Lazydays RV
- Traded as: Nasdaq: GORV Russell Microcap Index component
- Industry: Recreational vehicles
- Founded: 1976; 50 years ago
- Founder: Herman Wallace Ron Wallace Don Wallace
- Headquarters: Tampa, Florida, USA
- Area served: Milwaukee, Wisconsin; Elkhart, Indiana; Wilmington, Ohio; Ramsey, Minnesota; Monticello, Minnesota; Nashville, Tennessee; Council Bluffs, Iowa; Turkey Creek, Tennessee; Tulsa, Oklahoma; Fort Pierce, Florida; Saint George, Utah; Phoenix, Arizona; Las Vegas, Nevada; Portland, Oregon; Vancouver, Washington; Tampa, Florida; The Villages, Florida; Tucson, Arizona; Loveland, Colorado; Denver, Colorado; Minneapolis, Minnesota; Knoxville, Tennessee; Houston, Texas
- Key people: Tim Sheehan (former CEO, 2012-16) William Murnane (Former Chairman & CEO) Ronald Fleming (Interim CEO)
- Products: Recreational vehicles
- Owner: Don Wallace (1993-2004) Campers Inn RV (2025-present)
- Website: www.lazydays.com

= Lazydays =

American recreational vehicles company

Lazydays RV is an American company specializing in the sales and service of recreational vehicles, RV rentals, parts and accessories. Based in Seffner, Florida, it was founded in 1976 and operates 21 locations in 15 states, including Tucson, Arizona; Denver, Loveland, Colorado and Elkhart, Indiana, Minneapolis, Minnesota; Knoxville, Tennessee; Houston, Texas; The Villages, Florida.

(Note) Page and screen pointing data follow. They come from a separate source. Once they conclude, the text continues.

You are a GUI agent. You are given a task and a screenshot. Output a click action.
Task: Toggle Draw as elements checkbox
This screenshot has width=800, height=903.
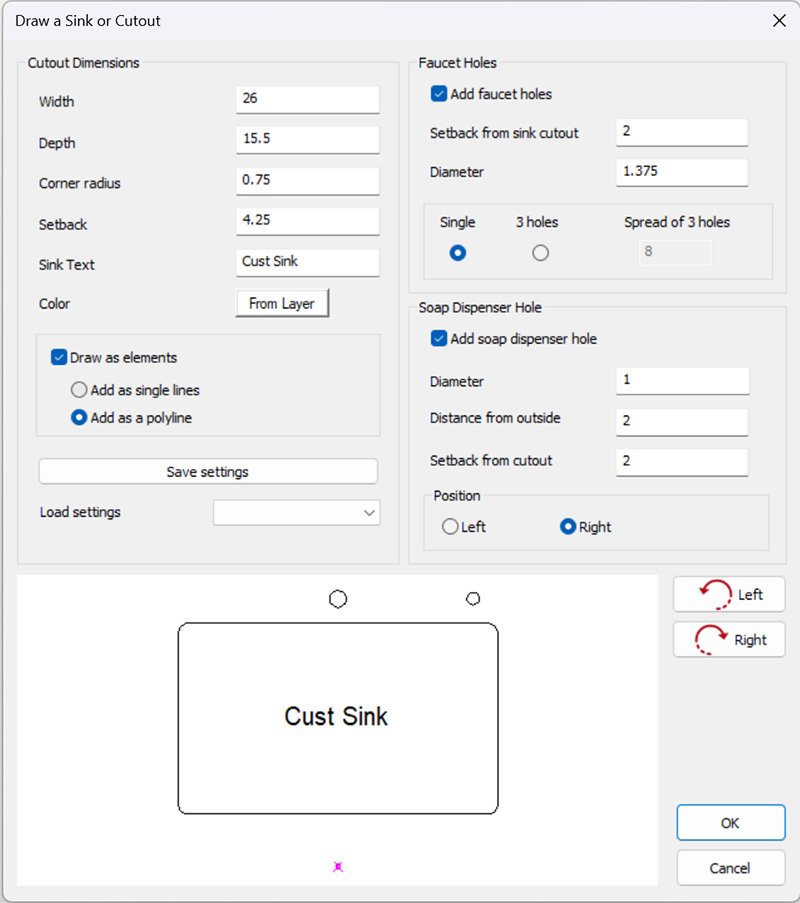click(x=59, y=357)
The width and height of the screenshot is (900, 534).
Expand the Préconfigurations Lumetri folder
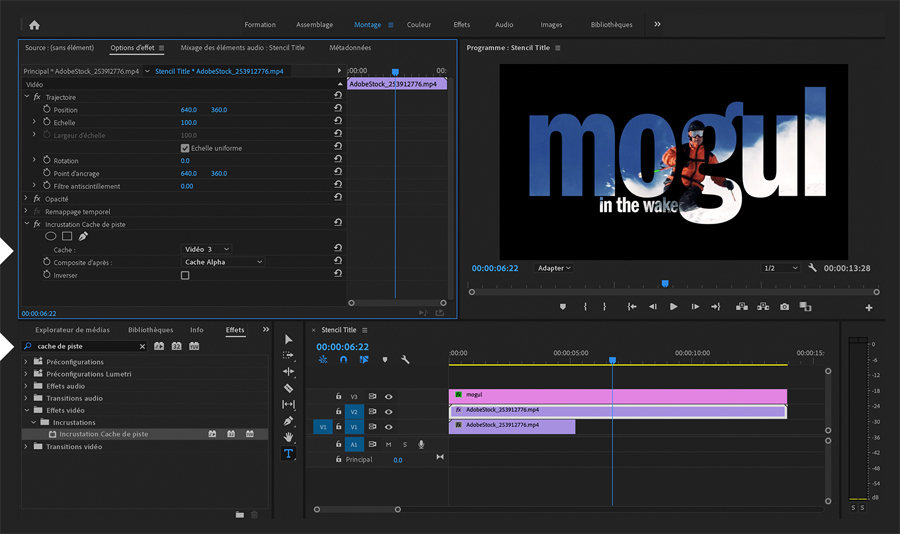click(x=27, y=374)
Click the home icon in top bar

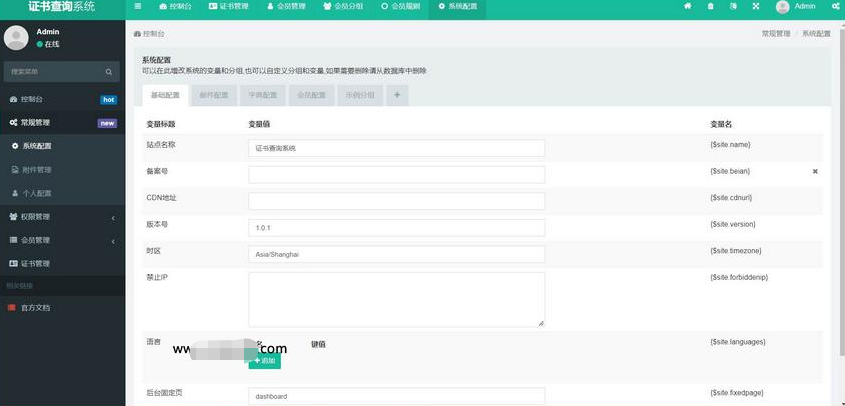(x=688, y=6)
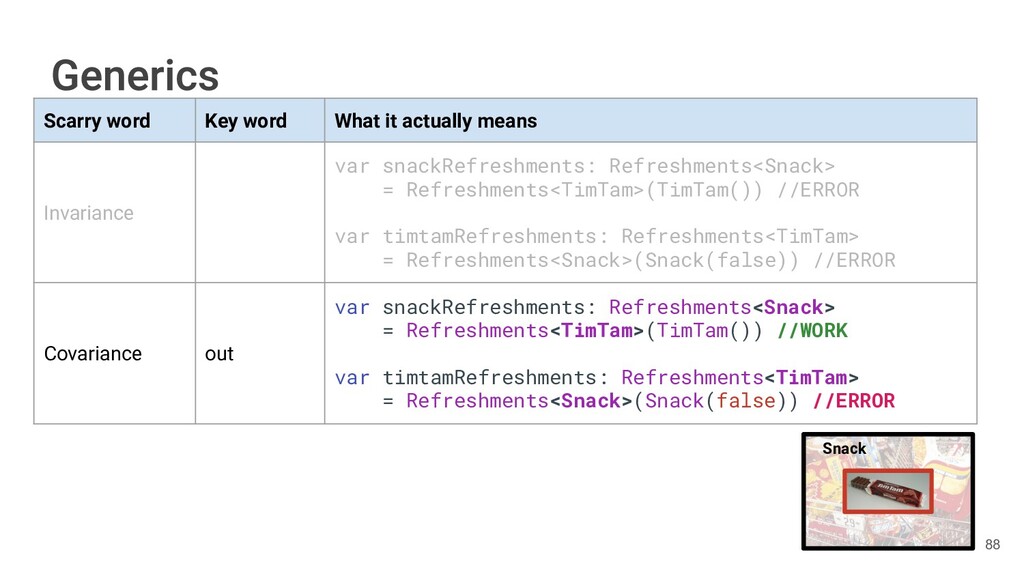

In parallel with its rebranding strategy, Lazydays Holdings ceased trading as "LAZY" on Nasdaq on January 17, 2024, and adopted "GORV" as its new ticker. Lazydays RV is the exclusive RV sponsor of the Florida Gators, Tampa Bay Buccaneers and the Denver Broncos.

==RV dealership==
It positions itself as the world's largest RV dealership, with 3,000 new and used RVs from 78 manufacturers across their 21 locations, nearly 400 service bays, 700 campsites at 2 on-site campgrounds and an RV resort at their Florida location. In addition to having a store dedicated to specialty and OEM parts called Accessories & More in each location, it also has a fleet of rental vehicles at its Colorado locations.

Lazydays RV's claim to being the world's largest RV dealership is open to interpretation. Camping World Holdings, Inc.(CWH) has 202 locations and five million active customers according to the 10-K Annual report filed with the FTC on February 26, 2024.

==History==
Founded in Tampa, Florida in 1976 with just two travel trailers and $500, Lazydays RV was originally owned by the Wallace family, which included Herman and his sons Don and Ron. Herman retired in 1993 and Don took over the business.

During its first five years, the dealerships limited itself to selling travel trailers and mini motorhomes. Sales grew to $13 million by 1980 and $50 million by 1983.

Lazydays RV established a second location in 2011 in Tucson, Arizona, when it purchased a dealership owned by Beaudry RV. The firm acquired several dealerships in Colorado from RV America and Discount RV Corner, which are located in Denver and Loveland.

In August 2018, after becoming home to the world's largest indoor showroom with the acquisition of the dealership in Loveland, the company purchased Shorewood RV in Anoka, Minnesota. Two months later, Lazydays RV brought its total number of dealerships to 6 with the purchase of Tennessee RV in Knoxville, Tennessee.

In August 2019, it purchased Alliance Coach in Wildwood, Florida, which it would rename Lazydays RV of The Villages. In February 2020, Lazydays opened its first Texas location, Lazydays RV Service Center of Houston in Waller, Texas.

In 2025, it was announced that Campers Inn RV had completed the acquisition of the company and would become the operator of seven locations.

==Sponsorships==
In 2015, Lazydays RV announced their partnership with the University of Florida Gators. to sponsor sanctioned tailgating events held in the campus RV lots for official college sports events. In 2016, Lazydays RV announced a partnership with the NFL's Denver Broncos and Tampa Bay Buccaneers.